I’ve been getting core dumps from HTTPD since doing an update which included PHP. This happened to me before and I thought I’d try the same solution again, but it didn’t work. Pear was due an update portupgrade -ra would get to the update and error out. Attempting manually force it was a dead end:
install ok: channel://pear.php.net/Console_Getopt-1.2.2
install ok: channel://pear.php.net/Structures_Graph-1.0.2
*** Signal 11

Couldn’t find any help on pear.php.net except to say it was a PHP problem. That seemed more likely when I found that
# php -v
yielded
segmentation fault (core dumped)

Many fingers point to ZEND, and a few to recode.so but one pointed to pspell.so

I deleted that line from my .../etc/php/extensions.ini and voila:

claudel# php -v
PHP 5.2.5 with Suhosin-Patch 0.9.6.2 (cli) (built: Apr 5 2008 16:51:20)
Copyright (c) 1997-2007 The PHP Group
Zend Engine v2.2.0, Copyright (c) 1998-2007 Zend Technologies

I recompiled all the whole PHP dependency tree with -O2 and still it works fine and I could update pear right to 1.7.1

posted at 01:56:34 more on... FreeBSD, technology  

Monday, October 22, 2007

fixing GeoIP for awstats

http://forum.maxmind.com/viewtopic.php?t=27 helped, but the real key was hardcoding the database location in geoip.pm line 63: if (! $datafile) { $datafile=”GeoIP.dat”; } to if (! $datafile) { $datafile=”/path/to/GeoIP.dat”; } .

posted at 10:45:14 more on... FreeBSD, technology  

Thursday, October 18, 2007

Eliminating Spam with Procmail and SpamAssassin

For years I’ve fought spam with all sorts of techniques, some limited server side tricks in setting my postfix rules to very strict adherence and using RBLs, but ultimately settling on whitelist filtering on my Trusty Eudora client, POPping all that spam over whatever airport international dialup I happened to be on and cursing it even as it disappeared into the UBC folder for bulk deletion.

And I dreamed of the day when I would switch to IMAP and set up all those cool anti-spam server-side techniques I’d been reading about, primarily SpamAssassin. The problem with spam filtering is that it often catches your friends.

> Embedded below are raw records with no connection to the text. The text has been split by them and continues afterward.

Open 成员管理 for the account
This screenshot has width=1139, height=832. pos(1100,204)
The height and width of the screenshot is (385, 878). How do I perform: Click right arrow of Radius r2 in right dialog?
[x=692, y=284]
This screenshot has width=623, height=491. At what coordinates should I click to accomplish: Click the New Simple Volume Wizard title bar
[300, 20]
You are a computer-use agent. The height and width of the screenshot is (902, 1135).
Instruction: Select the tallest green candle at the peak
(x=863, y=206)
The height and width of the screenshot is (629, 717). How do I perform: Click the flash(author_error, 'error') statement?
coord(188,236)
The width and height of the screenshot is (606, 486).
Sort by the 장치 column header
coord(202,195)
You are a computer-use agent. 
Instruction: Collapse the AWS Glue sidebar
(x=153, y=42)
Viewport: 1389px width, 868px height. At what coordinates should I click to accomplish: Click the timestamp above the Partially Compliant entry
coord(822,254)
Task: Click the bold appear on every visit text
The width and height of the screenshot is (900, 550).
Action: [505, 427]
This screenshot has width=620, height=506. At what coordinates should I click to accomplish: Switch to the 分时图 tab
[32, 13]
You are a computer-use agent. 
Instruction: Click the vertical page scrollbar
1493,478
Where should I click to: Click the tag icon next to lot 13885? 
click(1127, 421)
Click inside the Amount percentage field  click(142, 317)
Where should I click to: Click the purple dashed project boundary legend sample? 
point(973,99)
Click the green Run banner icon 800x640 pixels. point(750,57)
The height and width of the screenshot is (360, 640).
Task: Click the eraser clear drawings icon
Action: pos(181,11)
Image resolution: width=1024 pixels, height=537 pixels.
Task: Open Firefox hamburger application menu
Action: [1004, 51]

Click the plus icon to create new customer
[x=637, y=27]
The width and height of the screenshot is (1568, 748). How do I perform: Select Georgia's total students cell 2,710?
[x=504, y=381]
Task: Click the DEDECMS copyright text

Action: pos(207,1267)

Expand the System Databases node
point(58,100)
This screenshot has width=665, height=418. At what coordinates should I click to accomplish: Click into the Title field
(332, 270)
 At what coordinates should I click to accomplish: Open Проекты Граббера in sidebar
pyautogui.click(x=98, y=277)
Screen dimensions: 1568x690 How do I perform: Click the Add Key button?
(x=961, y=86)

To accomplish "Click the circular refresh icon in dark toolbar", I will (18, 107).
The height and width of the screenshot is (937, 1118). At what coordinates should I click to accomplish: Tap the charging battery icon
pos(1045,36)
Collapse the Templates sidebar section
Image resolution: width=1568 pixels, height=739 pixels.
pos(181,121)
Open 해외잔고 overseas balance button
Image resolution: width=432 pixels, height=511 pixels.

So I found this great procmail filter that whitelisted on the server side and sent confirmation requests to unlisted addresses. So I installed Procmail on my server, then SpamAssassin, and rewrote the filter below to do just what I wanted:

My .procmailrc

(more…)

posted at 20:49:37 more on... FreeBSD, technology  

Sunday, October 14, 2007

Courier IMAP 4.2.0 breaks SSL-Authd on 993

Updating to Courier IMAP 4.2.0_1 broke authentication with SSL on 993 for roundcube (and perhaps others) but not for Thunderbird. The following worked for me:

Change:

TLS_PROTOCOL=SSL3

to:

TLS_PROTOCOL=SSL23

in /usr/local/etc/courier-imap/imapd-ssl

(from this fine site)

posted at 13:12:47 more on... FreeBSD, technology  

Monday, October 8, 2007

I hate thunderbird

So once, long ago, I moved to IMAP on my server. I wanted to move there with my trusty Eudora client that I’ve been using since about 1993. Sure, I flirted with other mail systems, but they screwed me and what I care about most was:

  1. Never Lose Data (early versions of Thunderbird were not so good about this for me)
  2. Search my several gigabyte database of mail fast enough to be useful.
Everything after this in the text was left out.